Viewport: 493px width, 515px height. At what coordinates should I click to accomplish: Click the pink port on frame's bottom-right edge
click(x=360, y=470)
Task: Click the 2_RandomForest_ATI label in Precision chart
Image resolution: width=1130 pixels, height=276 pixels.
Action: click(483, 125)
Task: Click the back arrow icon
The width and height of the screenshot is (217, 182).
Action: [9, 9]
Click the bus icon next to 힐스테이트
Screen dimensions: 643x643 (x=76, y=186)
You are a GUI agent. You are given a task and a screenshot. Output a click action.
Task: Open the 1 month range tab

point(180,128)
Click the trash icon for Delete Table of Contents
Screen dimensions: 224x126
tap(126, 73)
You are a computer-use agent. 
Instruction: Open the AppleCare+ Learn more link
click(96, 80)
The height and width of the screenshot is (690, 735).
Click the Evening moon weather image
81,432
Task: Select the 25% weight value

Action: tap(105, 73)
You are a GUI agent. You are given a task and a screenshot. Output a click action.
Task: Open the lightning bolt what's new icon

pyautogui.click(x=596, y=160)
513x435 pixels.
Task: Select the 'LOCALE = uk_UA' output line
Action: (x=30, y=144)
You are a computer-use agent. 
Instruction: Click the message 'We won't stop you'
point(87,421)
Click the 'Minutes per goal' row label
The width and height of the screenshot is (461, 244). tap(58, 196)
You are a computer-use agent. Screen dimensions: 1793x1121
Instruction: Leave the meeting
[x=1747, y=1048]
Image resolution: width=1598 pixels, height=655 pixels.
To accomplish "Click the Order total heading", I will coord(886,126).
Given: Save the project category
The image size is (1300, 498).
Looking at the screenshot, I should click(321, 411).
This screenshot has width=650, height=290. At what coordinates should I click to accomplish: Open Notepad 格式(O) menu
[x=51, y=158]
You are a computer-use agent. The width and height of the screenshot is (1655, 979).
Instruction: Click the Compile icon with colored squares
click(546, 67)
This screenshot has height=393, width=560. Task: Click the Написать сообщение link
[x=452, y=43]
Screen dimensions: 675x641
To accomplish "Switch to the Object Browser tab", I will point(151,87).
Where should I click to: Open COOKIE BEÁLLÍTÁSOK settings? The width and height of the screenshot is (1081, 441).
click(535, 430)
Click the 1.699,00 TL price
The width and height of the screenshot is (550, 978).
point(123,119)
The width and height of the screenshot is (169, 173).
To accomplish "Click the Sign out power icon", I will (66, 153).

####################

:: WORK REQUIRED ::
Pull out every line of the material that contains the string "dimensions", copying each one in full. Match case exactly.

:: RESULT ::
Screen dimensions: 643x643 (x=76, y=186)
Screen dimensions: 224x126
You are a computer-use agent. Screen dimensions: 1793x1121
Screen dimensions: 675x641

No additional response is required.